Earlier this year we offered a column titled “Getting Real About Receivables.” This month’s column will follow up with instructions on the “why” and the “how” when developing a series of effective collection communications.
Collecting money is a form of protecting money. In one demonstration of how rapidly black and white can morph into gray, a transaction goes from being your material and their money to being their customer’s kitchen and their business payroll account with little for you to claim!
The probability of recovering a past due balance diminishes at a rate of 1 percent every three days — that’s 10 percent every month! We have chosen to purposefully concentrate on meaningful, enduring and essential ways that you can safeguard your cash assets. Clearly, things aren’t getting any easier out there and when the economy can’t seem to find its balance cash is the ultimate cane. Slow receivables not only deny your company access to its very own working capital, but the collection process itself is time-consuming and expensive as it diverts crucial time and energy to “May I please have my money?” activities.
Saving money and protecting resources may seem dull, but it still feels good when doing it. What follows is well worth the time handling receivables. In smaller organizations, many folks performing collections were handed the job out of frustration one day and they’ve had it ever since. For shareholders, collecting what’s owed them is often deeply personal. They do the work even if they are unsuited for the talent it takes. In fact, most collections personnel have not received much in the way of background or formal training — nor have they been given a template or instruction on how to construct the company’s communications. They may not know of the planning and the psychology that went into developing the messages and meanings between the lines. The communications recap that follows might help change that.
THEIR PROBLEMS REALLY DO BECOME YOUR PROBLEMS
You work hard for more sales and suddenly you’re in the office more than the shop. You’ve become dependent upon others for your quality and reputation. Competition arrives and the waters become more muddied. Costs rise more than any new-found efficiencies from increased volume and fabled economies of scale will allow. Accordingly, your profit margins get squeezed. Taxes. Payroll. New Equipment. Workers’ Compensation. Did somebody say recession? You begin noticing that certain customers don’t seem to manage their money the way you are now forced to manage yours. Why these jet-setters are invariably your biggest accounts remains a mystery. You end up politely asking the customers to send you a check for material you sweated over and delivered 75 days ago. Why does this make you feel embarrassed? You’ve known the owner for years. The fact that he and his wife drive matching Mercedes suddenly seems less cool. Mercedes Man offers to send you half today but then brazenly asks you to hold the check until he okay’s its release. Rats!
TIME FOR A NEW GAME PLAN
Did you win that little game of telephone collections with Mercedes Man? Most receivables experts would say he took you down. Your first concern was protecting the relationship you two have had for the last 15 years and so you swallowed your pride and your own need for operating funds and you meekly settled for whatever they could send. It’s obvious that you need an overall plan, an action timeline and a “script” for all of your communications. You especially need an integrated set of prepared letters that successfully request those dollars. Let’s review what the letters (which can also convert to e-mails and phone conversations) can do for you when they’re well-planned and well-written.

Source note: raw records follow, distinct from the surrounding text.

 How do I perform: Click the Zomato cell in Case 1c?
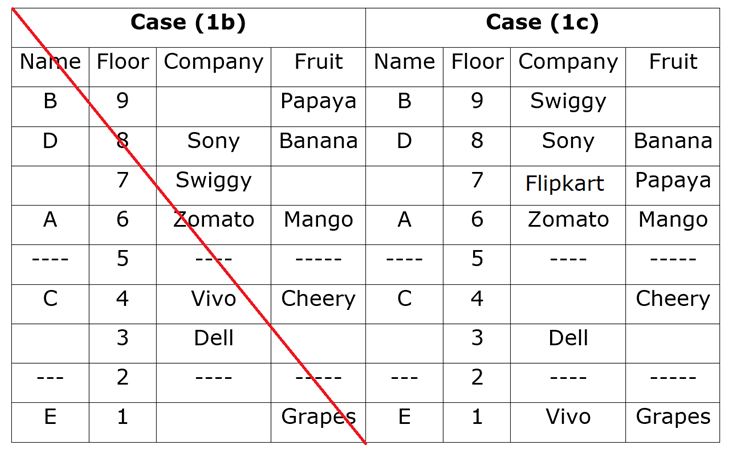[567, 220]
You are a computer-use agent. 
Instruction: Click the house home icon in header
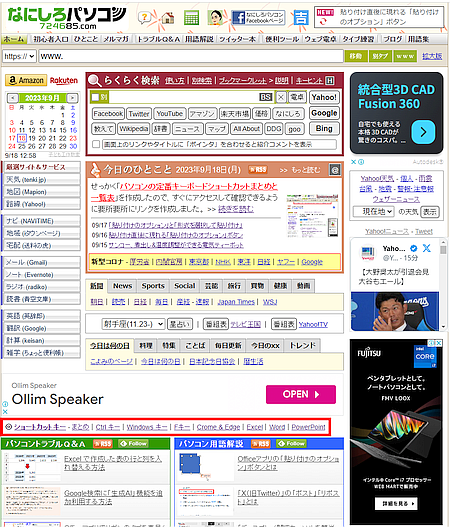coord(168,18)
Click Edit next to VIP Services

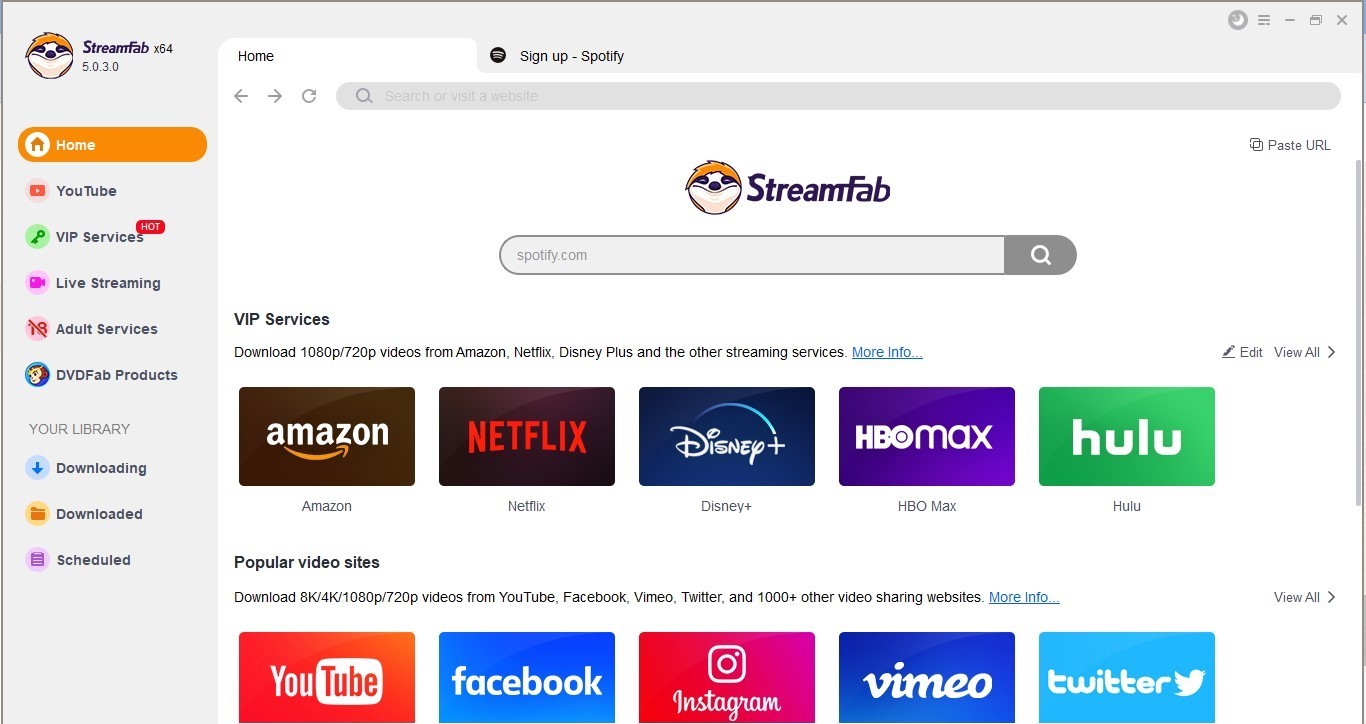click(1243, 352)
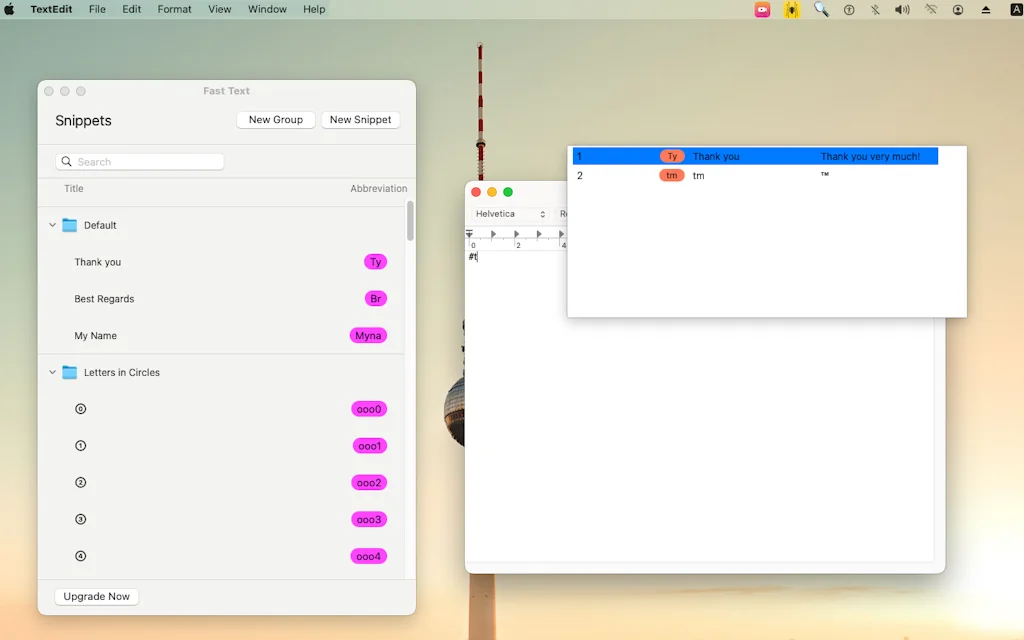Screen dimensions: 1024x640
Task: Collapse the Default snippet group
Action: pyautogui.click(x=52, y=225)
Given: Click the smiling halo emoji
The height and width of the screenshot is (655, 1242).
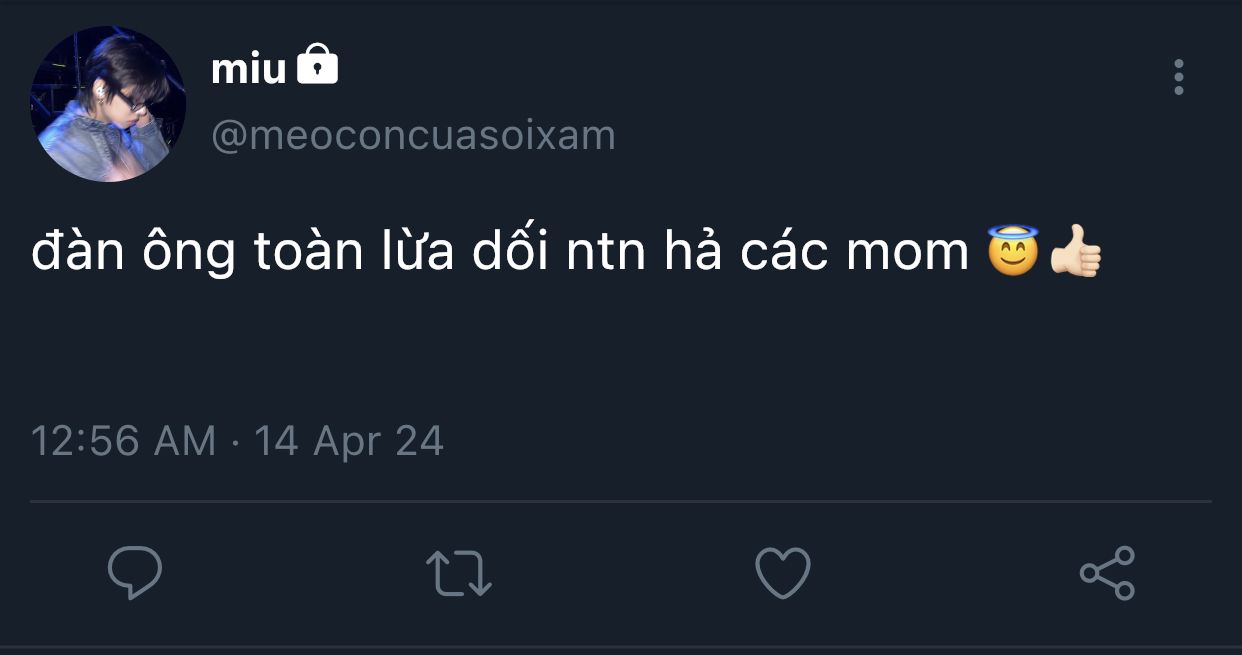Looking at the screenshot, I should pos(1013,251).
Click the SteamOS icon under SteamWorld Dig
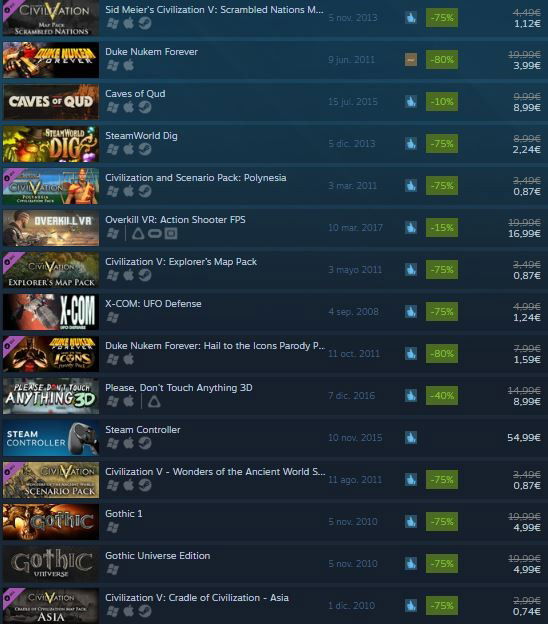This screenshot has width=548, height=624. pyautogui.click(x=145, y=149)
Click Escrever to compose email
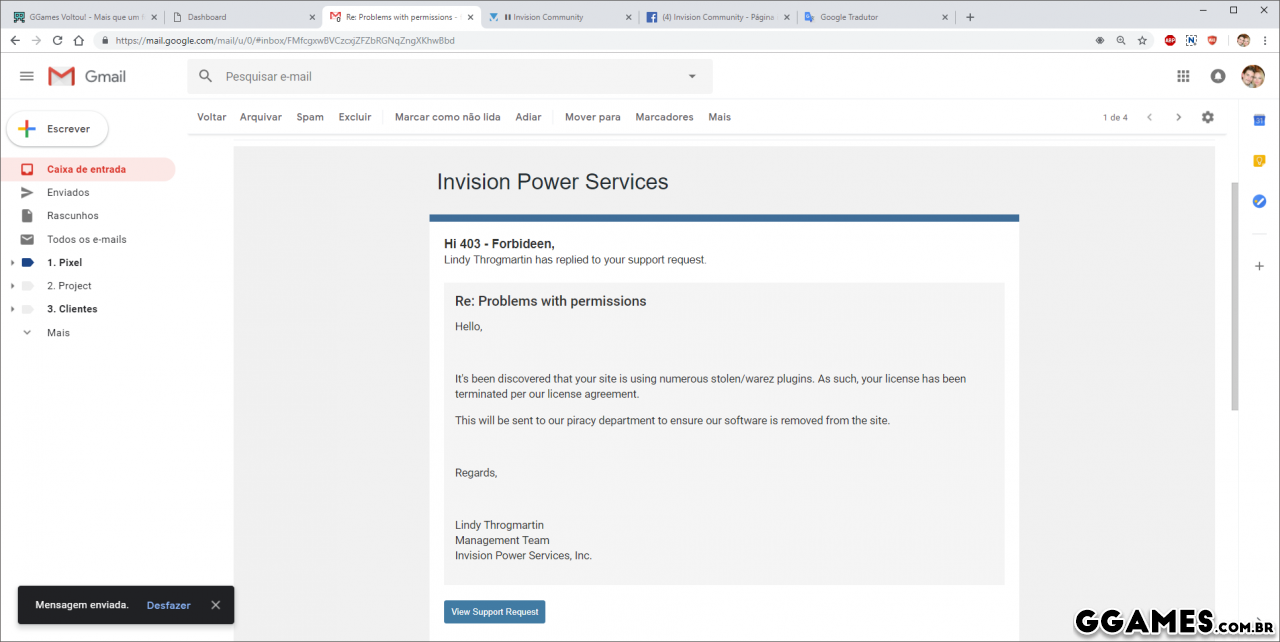This screenshot has height=642, width=1280. pos(57,129)
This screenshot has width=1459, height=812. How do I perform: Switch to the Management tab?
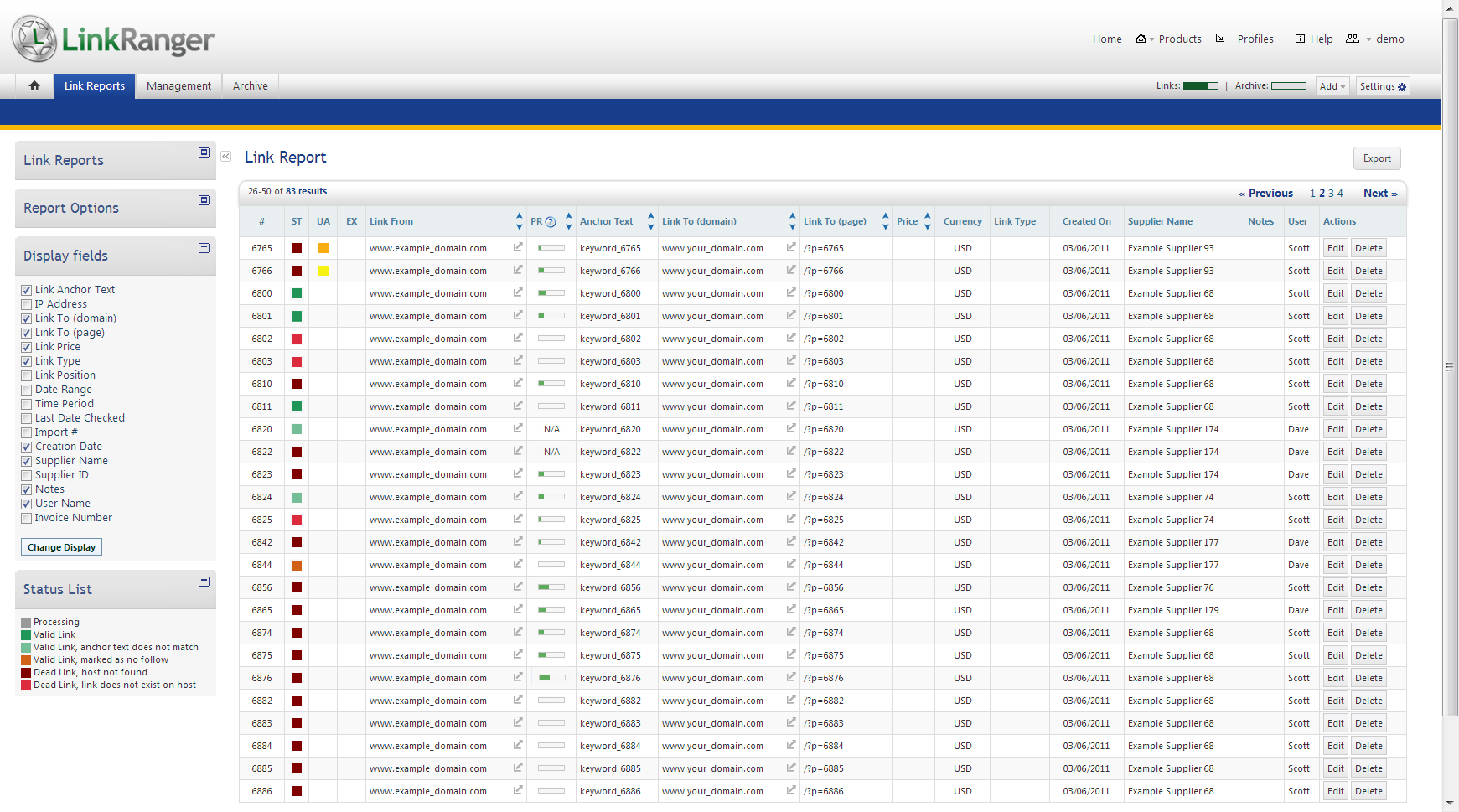(178, 86)
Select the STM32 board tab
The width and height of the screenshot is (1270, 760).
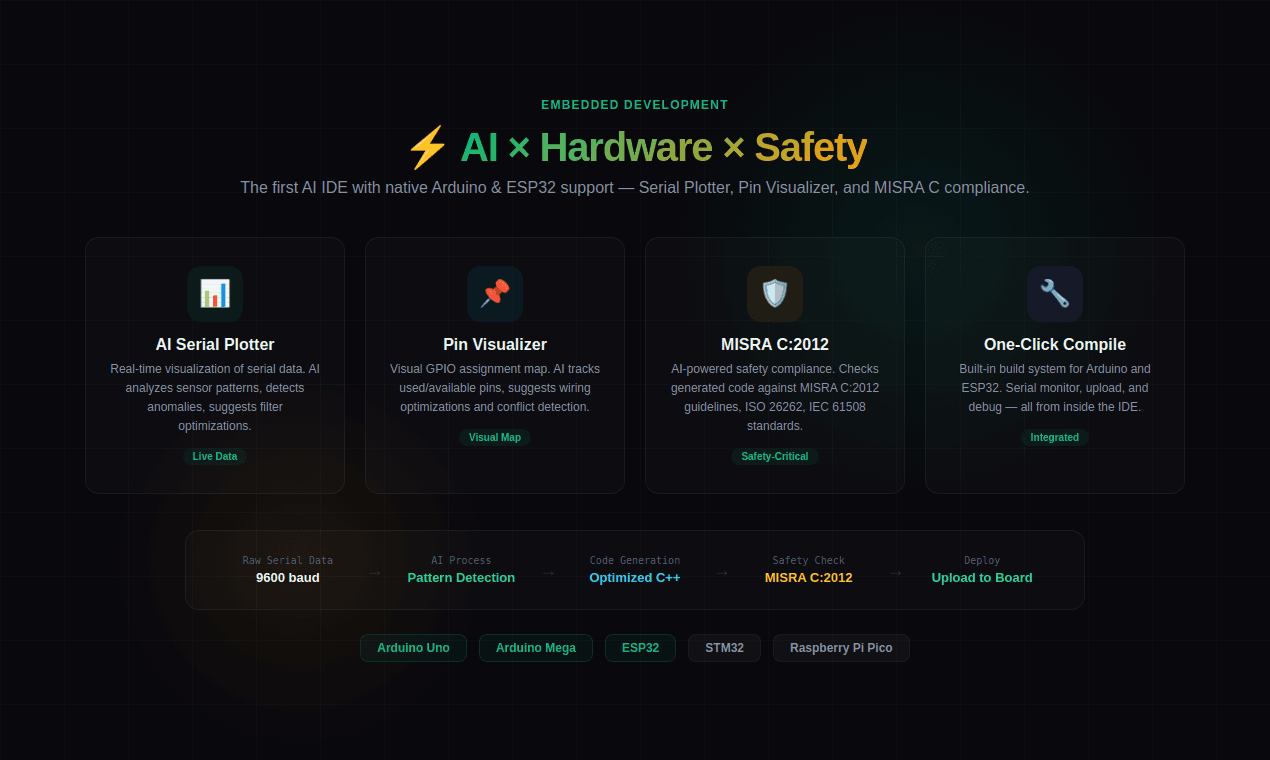[724, 647]
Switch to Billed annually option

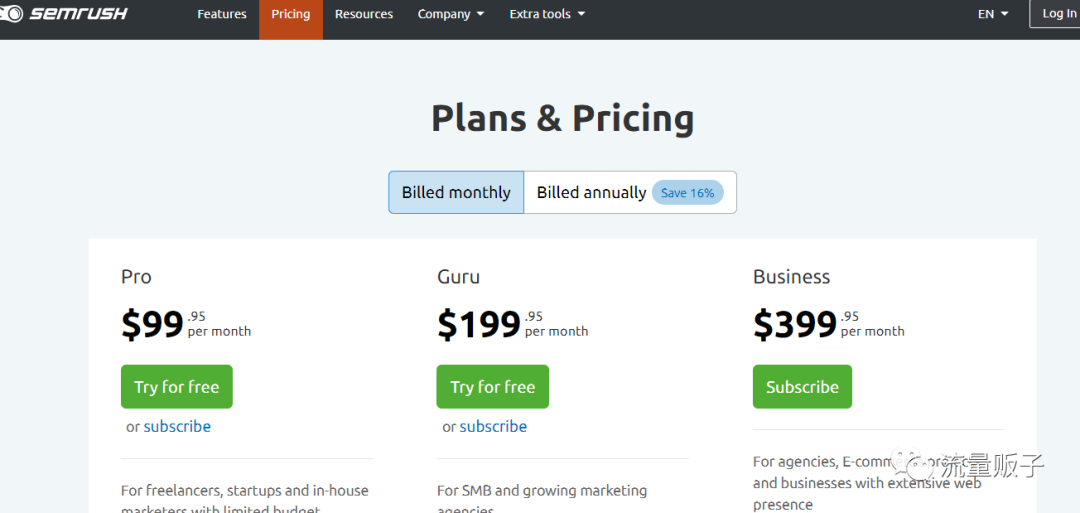pyautogui.click(x=630, y=192)
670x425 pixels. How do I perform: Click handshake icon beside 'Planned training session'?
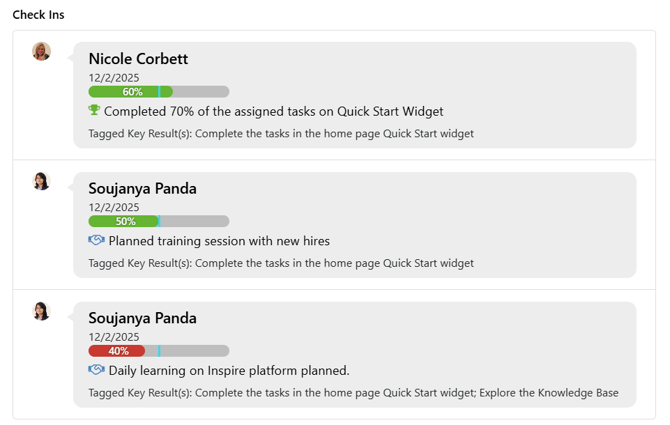point(96,241)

Collection Letters Contribute Uniform Success!
In a world of differentiation and standing out from the crowd, sometimes uniformity is just the right medicine. The use of something approaching “standardized” is a great first step in the collection process. A standard collection series has two main objectives: to collect the money owed as promptly as possible and to retain the goodwill of the customer. A standard collection series generally involves a written six-stage procedure that is used by the business owner to encourage full and timely payment. The procedure, to be truly effective, must be started promptly, followed systematically, developed with increasing force, adapted to the customers and evaluated according to reactions from the customer base.
Besides all of the inferred benefits such a system can deliver, there is one side benefit that can easily be overlooked. A collection system that is well-developed and adhered to implies that the collection of your money is serious business. Other haphazard approaches can suggest that collection is not a priority. It is critical to design your collection process in a way that will retain the goodwill of the customer and provide for potential future business to flow. Of course, not all customers are the same. Higher volume or long-standing customers are very often worth the increased risk of waiting longer for payment.